Obviously that statement was composed by her lawyer or agent or other representative. I doubt that she has ever addressed Iraq publicly before. And I doubt that she was either shocked or displeased by the attention her ordeal received. Still, at least her handlers are exhibiting some social sensitivity.


Paris Hilton: Bustin’ Out



It’s official! Justice in America has jumped the shark. Every prisoner with a rash should be paroled immediately. Every con who finds their cell too cold, or doesn’t care for the food should be sent home. Anyone who still thinks there isn’t a class division in legal matters should be institutionalized (they can have Paris’ cell).

Yet the “law-and-order” right-wing elitocrats will wave off Paris’ mockery of justice as trivial, even as they continue to call for the pardon of Scooter Libby. Paris might have killed a family of five that night she was driving drunk, but hey, she’s a Hilton. Libby might have tipped off international enemies as to the identity of our agents and sources, but hey, he’s a loyal Bushie.

Justice is blinded by the bling.

Update: Radar dug up campaign contributions to Lee Baca, the sheriff who ordered Hilton’s release. Contributors include Paris’ grandfather, William Barron Hilton and Rupert Murdoch.


Roger Ailes Links Fox News and Al Qaeda

In remarks given as host of the Eric Breindel Awards ceremony for Excellence in Journalism, Fox News CEO, Roger Ailes, made a connection that would be shocking if it was in reference to anything other than Fox News:

“The candidates that can’t face Fox, can’t face Al Qaeda.
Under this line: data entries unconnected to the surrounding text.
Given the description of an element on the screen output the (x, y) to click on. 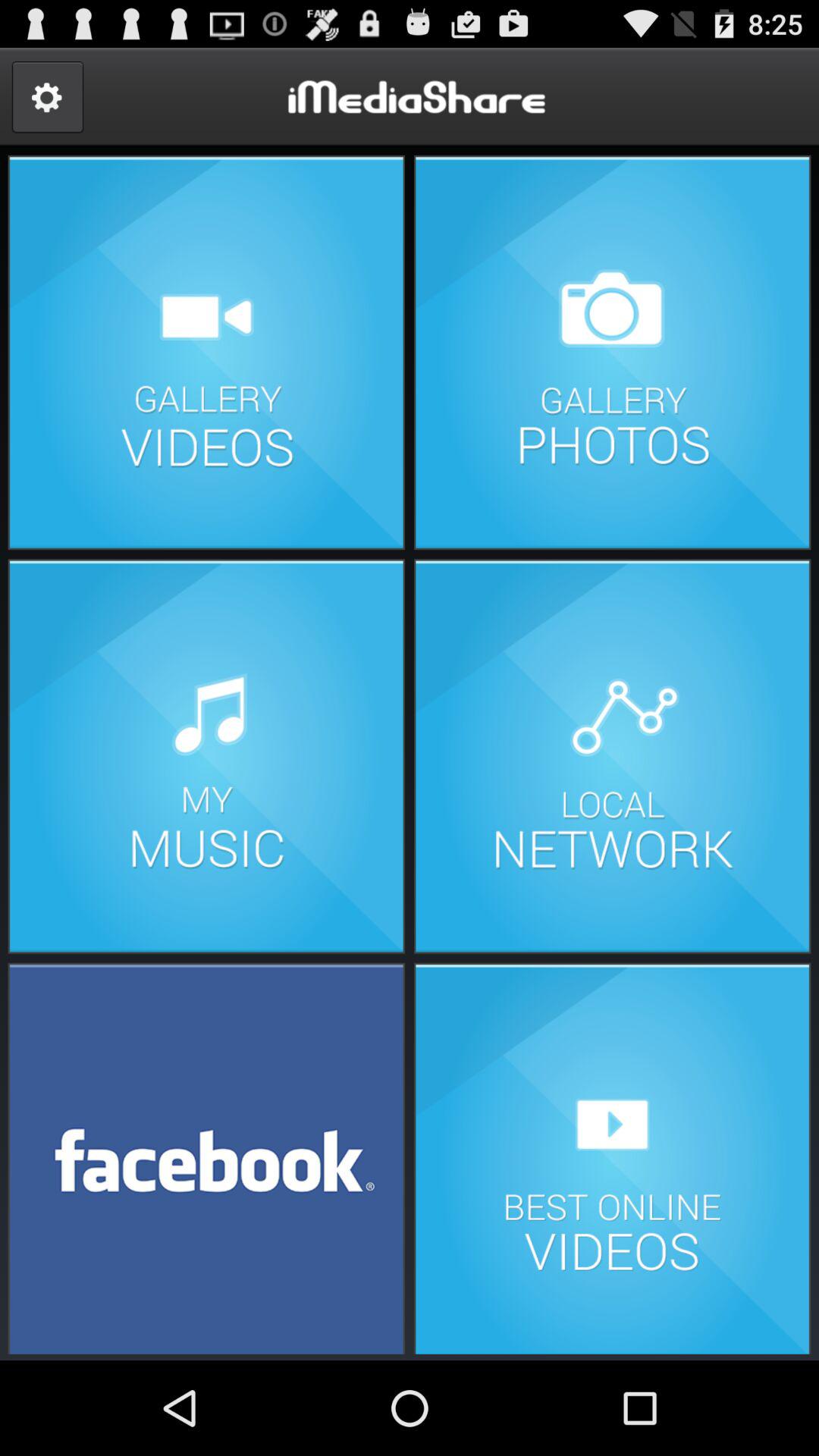
go to videos (206, 352)
Given the description of an element on the screen output the (x, y) to click on. 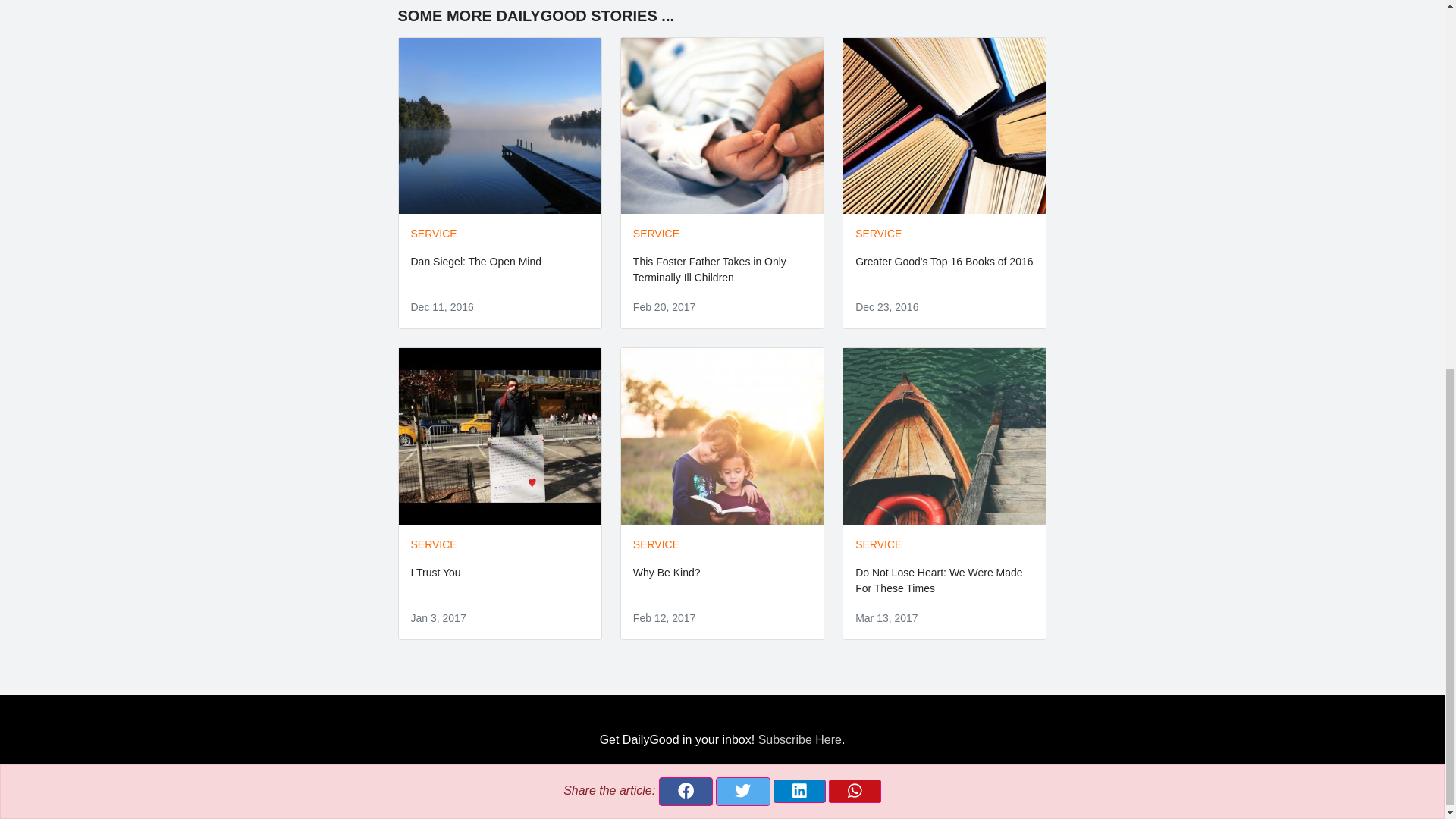
This Foster Father Takes in Only Terminally Ill Children (709, 269)
Dan Siegel: The Open Mind (475, 261)
Greater Good's Top 16 Books of 2016 (944, 261)
Why Be Kind? (666, 572)
SERVICE (878, 233)
SERVICE (656, 233)
SERVICE (656, 544)
SERVICE (433, 233)
I Trust You (435, 572)
SERVICE (433, 544)
Given the description of an element on the screen output the (x, y) to click on. 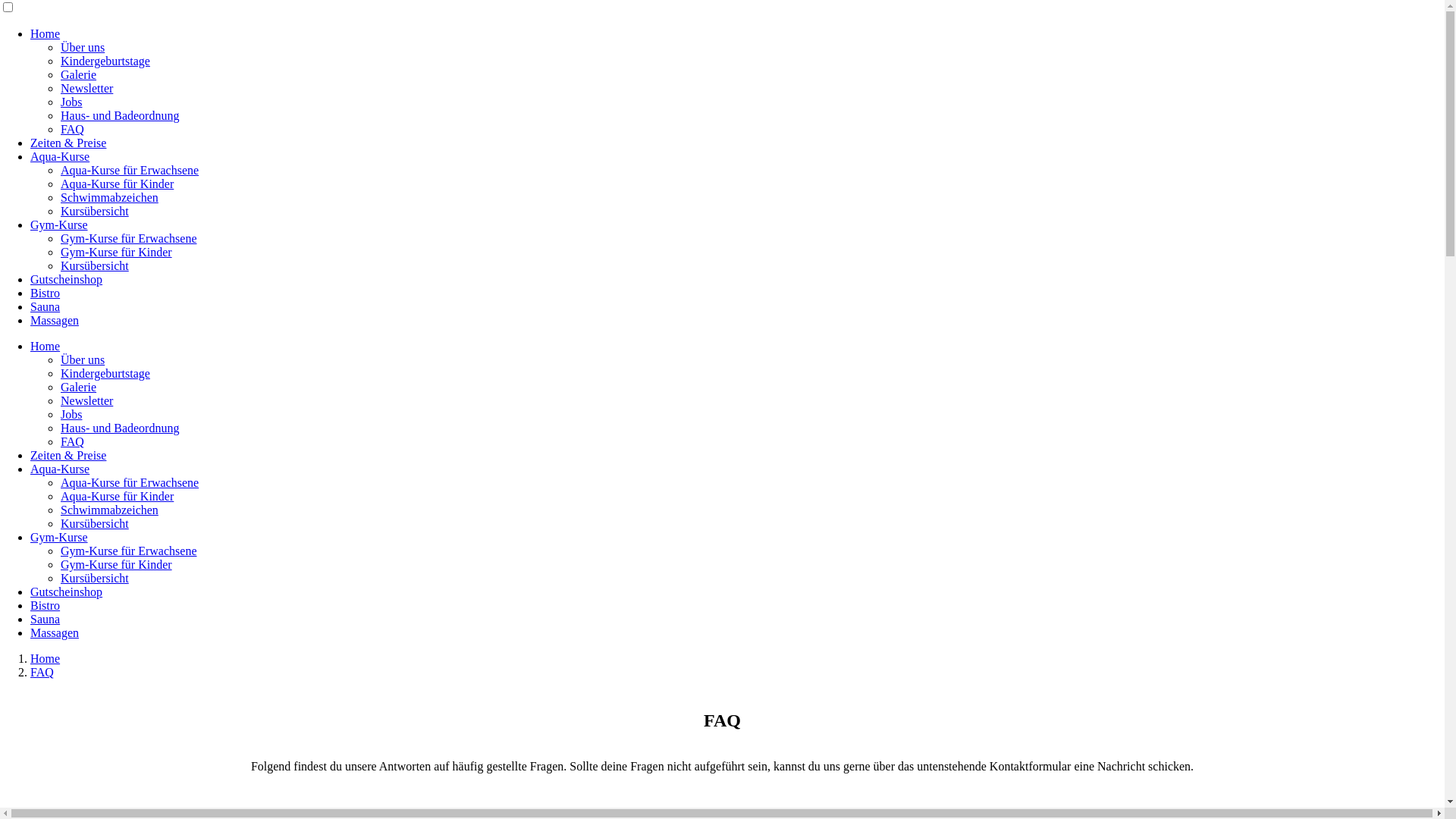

And that’s what’s coming.”

So Fox and Al Qaeda have something in common. Actually, they much in common. By Ailes’ own admission, Fox’s adversarial attitude toward Democrats is analogous to Al Qaeda’s adversarial attitude toward America. That’s reason enough for Democrats to decline invitations to appear on the network. But Fox also shares with Al Qaeda a desire to terrorize citizens with panic-soaked reports designed to invoke a climate of fear. As previously reported here at News Corpse, Fox airs far less coverage of the war in Iraq than its peers, and far more coverage of sensationalized threats like the recent episodes concerning Fort Dix and JFK airport. Also like Al Qaeda, Fox promotes a philosophy of militant fundamentalism via its one-sided editorial stance and its advocacy on behalf of the war and its enablers in Washington.

The Breindel Awards, it should be noted, were endowed, and are sponsored by, News Corporation. They are awarded to…

“…the columnist, editorialist or reporter whose work best reflects the spirit of the writings by Eric Breindel: Love of country and its democratic institutions as well as the act of bearing witness to the evils of totalitarianism.

Conservative author and senior fellow at the Council of Foreign Relations, Max Boot, took this year’s professional award of $20,000. John Wilson of Claremont McKenna University received the student award of $10,000, and an internship at either Fox News or the New York Post.

I’m sure Mr. Wilson will find good use for the cash, but why sabotage this young man’s future with an internship that will likely stunt his growth as a reporter and instill in him a disdain for journalistic ethics? That’s just sad.